(Data in this exercise begins)
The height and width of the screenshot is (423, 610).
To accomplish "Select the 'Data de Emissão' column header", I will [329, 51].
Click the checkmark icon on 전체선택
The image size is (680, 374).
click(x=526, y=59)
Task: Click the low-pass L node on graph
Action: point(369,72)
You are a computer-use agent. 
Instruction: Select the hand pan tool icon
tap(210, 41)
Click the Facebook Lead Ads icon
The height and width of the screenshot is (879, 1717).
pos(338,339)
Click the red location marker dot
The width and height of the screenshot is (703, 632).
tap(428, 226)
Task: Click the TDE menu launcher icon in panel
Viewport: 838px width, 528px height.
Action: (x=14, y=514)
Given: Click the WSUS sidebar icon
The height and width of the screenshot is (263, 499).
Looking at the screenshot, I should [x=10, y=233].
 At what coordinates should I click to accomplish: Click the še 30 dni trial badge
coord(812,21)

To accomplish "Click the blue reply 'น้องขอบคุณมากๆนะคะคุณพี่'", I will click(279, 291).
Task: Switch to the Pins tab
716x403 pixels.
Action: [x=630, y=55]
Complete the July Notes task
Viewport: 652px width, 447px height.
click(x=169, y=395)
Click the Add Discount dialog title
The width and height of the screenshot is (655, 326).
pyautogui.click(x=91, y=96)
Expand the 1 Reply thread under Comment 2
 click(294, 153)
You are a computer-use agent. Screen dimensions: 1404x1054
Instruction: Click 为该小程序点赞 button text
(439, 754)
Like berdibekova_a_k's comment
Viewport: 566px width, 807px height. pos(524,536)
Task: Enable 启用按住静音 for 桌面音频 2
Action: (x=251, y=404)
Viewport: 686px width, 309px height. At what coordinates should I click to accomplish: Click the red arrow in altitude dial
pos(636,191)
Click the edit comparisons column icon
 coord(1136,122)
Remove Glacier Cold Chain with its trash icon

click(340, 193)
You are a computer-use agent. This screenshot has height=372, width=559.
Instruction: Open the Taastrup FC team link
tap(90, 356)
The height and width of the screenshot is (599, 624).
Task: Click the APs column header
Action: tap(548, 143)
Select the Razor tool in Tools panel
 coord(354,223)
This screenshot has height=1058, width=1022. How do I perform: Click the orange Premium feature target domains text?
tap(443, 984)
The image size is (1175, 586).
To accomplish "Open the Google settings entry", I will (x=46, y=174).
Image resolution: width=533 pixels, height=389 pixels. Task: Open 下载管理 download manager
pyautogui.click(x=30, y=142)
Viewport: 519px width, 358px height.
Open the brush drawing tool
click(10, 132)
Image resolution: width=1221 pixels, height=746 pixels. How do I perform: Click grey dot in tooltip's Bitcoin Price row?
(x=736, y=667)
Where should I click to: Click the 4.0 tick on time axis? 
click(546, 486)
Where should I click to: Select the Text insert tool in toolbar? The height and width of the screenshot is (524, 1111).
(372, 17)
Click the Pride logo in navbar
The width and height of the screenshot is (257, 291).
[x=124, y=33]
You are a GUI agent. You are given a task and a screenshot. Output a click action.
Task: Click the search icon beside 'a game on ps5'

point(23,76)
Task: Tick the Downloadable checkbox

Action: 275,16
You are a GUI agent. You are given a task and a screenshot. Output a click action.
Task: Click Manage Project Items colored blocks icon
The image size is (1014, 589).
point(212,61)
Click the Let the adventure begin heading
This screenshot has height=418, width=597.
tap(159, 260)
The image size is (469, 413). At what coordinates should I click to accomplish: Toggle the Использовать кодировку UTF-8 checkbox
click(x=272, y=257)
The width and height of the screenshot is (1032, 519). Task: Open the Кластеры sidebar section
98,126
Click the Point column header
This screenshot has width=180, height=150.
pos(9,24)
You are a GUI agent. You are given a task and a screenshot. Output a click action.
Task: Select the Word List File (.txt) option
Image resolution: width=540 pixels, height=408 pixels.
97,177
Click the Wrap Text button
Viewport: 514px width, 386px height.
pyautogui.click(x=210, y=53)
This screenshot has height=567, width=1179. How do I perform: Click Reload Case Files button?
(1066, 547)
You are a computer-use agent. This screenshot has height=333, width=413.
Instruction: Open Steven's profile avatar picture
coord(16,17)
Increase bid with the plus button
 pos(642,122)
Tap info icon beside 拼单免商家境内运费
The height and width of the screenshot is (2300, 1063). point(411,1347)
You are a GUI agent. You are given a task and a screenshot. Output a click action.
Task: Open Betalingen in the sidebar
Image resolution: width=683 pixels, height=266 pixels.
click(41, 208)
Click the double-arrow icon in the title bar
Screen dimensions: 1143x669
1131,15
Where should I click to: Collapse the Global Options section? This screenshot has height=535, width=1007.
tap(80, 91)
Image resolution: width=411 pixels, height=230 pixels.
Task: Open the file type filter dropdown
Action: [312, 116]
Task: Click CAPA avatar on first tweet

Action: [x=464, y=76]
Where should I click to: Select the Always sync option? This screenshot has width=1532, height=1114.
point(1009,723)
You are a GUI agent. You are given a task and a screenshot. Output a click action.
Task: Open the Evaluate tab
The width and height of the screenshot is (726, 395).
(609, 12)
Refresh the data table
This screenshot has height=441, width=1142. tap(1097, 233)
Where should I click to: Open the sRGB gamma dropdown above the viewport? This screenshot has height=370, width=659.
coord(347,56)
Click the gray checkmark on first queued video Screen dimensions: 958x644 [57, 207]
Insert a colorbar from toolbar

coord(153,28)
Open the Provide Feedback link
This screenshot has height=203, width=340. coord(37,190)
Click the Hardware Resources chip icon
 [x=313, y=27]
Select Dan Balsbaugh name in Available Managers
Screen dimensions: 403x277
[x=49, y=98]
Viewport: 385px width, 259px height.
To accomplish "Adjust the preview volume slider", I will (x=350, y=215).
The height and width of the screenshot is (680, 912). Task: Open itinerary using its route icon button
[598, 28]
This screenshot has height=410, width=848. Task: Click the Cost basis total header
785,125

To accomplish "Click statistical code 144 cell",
(Data in this exercise ends)
▸ **Exercise aim**
Nothing in the records should be left out; write all of them out again exactly.

▸ **Completed task**
The height and width of the screenshot is (423, 610).
To accomplish "Select the 'Data de Emissão' column header", I will [329, 51].
Click the checkmark icon on 전체선택
The image size is (680, 374).
click(x=526, y=59)
Task: Click the low-pass L node on graph
Action: point(369,72)
You are a computer-use agent. 
Instruction: Select the hand pan tool icon
tap(210, 41)
Click the Facebook Lead Ads icon
The height and width of the screenshot is (879, 1717).
pos(338,339)
Click the red location marker dot
The width and height of the screenshot is (703, 632).
tap(428, 226)
Task: Click the TDE menu launcher icon in panel
Viewport: 838px width, 528px height.
Action: (x=14, y=514)
Given: Click the WSUS sidebar icon
The height and width of the screenshot is (263, 499).
Looking at the screenshot, I should [x=10, y=233].
 At what coordinates should I click to accomplish: Click the še 30 dni trial badge
coord(812,21)

To accomplish "Click the blue reply 'น้องขอบคุณมากๆนะคะคุณพี่'", I will click(279, 291).
Task: Switch to the Pins tab
716x403 pixels.
Action: [x=630, y=55]
Complete the July Notes task
Viewport: 652px width, 447px height.
click(x=169, y=395)
Click the Add Discount dialog title
The width and height of the screenshot is (655, 326).
pyautogui.click(x=91, y=96)
Expand the 1 Reply thread under Comment 2
 click(294, 153)
You are a computer-use agent. Screen dimensions: 1404x1054
Instruction: Click 为该小程序点赞 button text
(439, 754)
Like berdibekova_a_k's comment
Viewport: 566px width, 807px height. pos(524,536)
Task: Enable 启用按住静音 for 桌面音频 2
Action: (x=251, y=404)
Viewport: 686px width, 309px height. At what coordinates should I click to accomplish: Click the red arrow in altitude dial
pos(636,191)
Click the edit comparisons column icon
 coord(1136,122)
Remove Glacier Cold Chain with its trash icon

click(340, 193)
You are a computer-use agent. This screenshot has height=372, width=559.
Instruction: Open the Taastrup FC team link
tap(90, 356)
The height and width of the screenshot is (599, 624).
Task: Click the APs column header
Action: tap(548, 143)
Select the Razor tool in Tools panel
 coord(354,223)
This screenshot has height=1058, width=1022. How do I perform: Click the orange Premium feature target domains text?
tap(443, 984)
The image size is (1175, 586).
To accomplish "Open the Google settings entry", I will (x=46, y=174).
Image resolution: width=533 pixels, height=389 pixels. Task: Open 下载管理 download manager
pyautogui.click(x=30, y=142)
Viewport: 519px width, 358px height.
Open the brush drawing tool
click(10, 132)
Image resolution: width=1221 pixels, height=746 pixels. How do I perform: Click grey dot in tooltip's Bitcoin Price row?
(x=736, y=667)
Where should I click to: Click the 4.0 tick on time axis? 
click(546, 486)
Where should I click to: Select the Text insert tool in toolbar? The height and width of the screenshot is (524, 1111).
(372, 17)
Click the Pride logo in navbar
The width and height of the screenshot is (257, 291).
[x=124, y=33]
You are a GUI agent. You are given a task and a screenshot. Output a click action.
Task: Click the search icon beside 'a game on ps5'

point(23,76)
Task: Tick the Downloadable checkbox

Action: 275,16
You are a GUI agent. You are given a task and a screenshot. Output a click action.
Task: Click Manage Project Items colored blocks icon
The image size is (1014, 589).
point(212,61)
Click the Let the adventure begin heading
This screenshot has height=418, width=597.
tap(159, 260)
The image size is (469, 413). At what coordinates should I click to accomplish: Toggle the Использовать кодировку UTF-8 checkbox
click(x=272, y=257)
The width and height of the screenshot is (1032, 519). Task: Open the Кластеры sidebar section
98,126
Click the Point column header
This screenshot has width=180, height=150.
pos(9,24)
You are a GUI agent. You are given a task and a screenshot. Output a click action.
Task: Select the Word List File (.txt) option
Image resolution: width=540 pixels, height=408 pixels.
97,177
Click the Wrap Text button
Viewport: 514px width, 386px height.
pyautogui.click(x=210, y=53)
This screenshot has height=567, width=1179. How do I perform: Click Reload Case Files button?
(1066, 547)
You are a computer-use agent. This screenshot has height=333, width=413.
Instruction: Open Steven's profile avatar picture
coord(16,17)
Increase bid with the plus button
 pos(642,122)
Tap info icon beside 拼单免商家境内运费
The height and width of the screenshot is (2300, 1063). point(411,1347)
You are a GUI agent. You are given a task and a screenshot. Output a click action.
Task: Open Betalingen in the sidebar
Image resolution: width=683 pixels, height=266 pixels.
click(41, 208)
Click the double-arrow icon in the title bar
Screen dimensions: 1143x669
1131,15
Where should I click to: Collapse the Global Options section? This screenshot has height=535, width=1007.
tap(80, 91)
Image resolution: width=411 pixels, height=230 pixels.
Task: Open the file type filter dropdown
Action: [312, 116]
Task: Click CAPA avatar on first tweet

Action: [x=464, y=76]
Where should I click to: Select the Always sync option? This screenshot has width=1532, height=1114.
point(1009,723)
You are a GUI agent. You are given a task and a screenshot. Output a click action.
Task: Open the Evaluate tab
The width and height of the screenshot is (726, 395).
(609, 12)
Refresh the data table
This screenshot has height=441, width=1142. tap(1097, 233)
Where should I click to: Open the sRGB gamma dropdown above the viewport? This screenshot has height=370, width=659.
coord(347,56)
Click the gray checkmark on first queued video Screen dimensions: 958x644 [57, 207]
Insert a colorbar from toolbar

coord(153,28)
Open the Provide Feedback link
This screenshot has height=203, width=340. coord(37,190)
Click the Hardware Resources chip icon
 [x=313, y=27]
Select Dan Balsbaugh name in Available Managers
Screen dimensions: 403x277
[x=49, y=98]
Viewport: 385px width, 259px height.
To accomplish "Adjust the preview volume slider", I will (x=350, y=215).
The height and width of the screenshot is (680, 912). Task: Open itinerary using its route icon button
[598, 28]
This screenshot has height=410, width=848. Task: Click the Cost basis total header
785,125

To accomplish "Click statistical code 144 cell",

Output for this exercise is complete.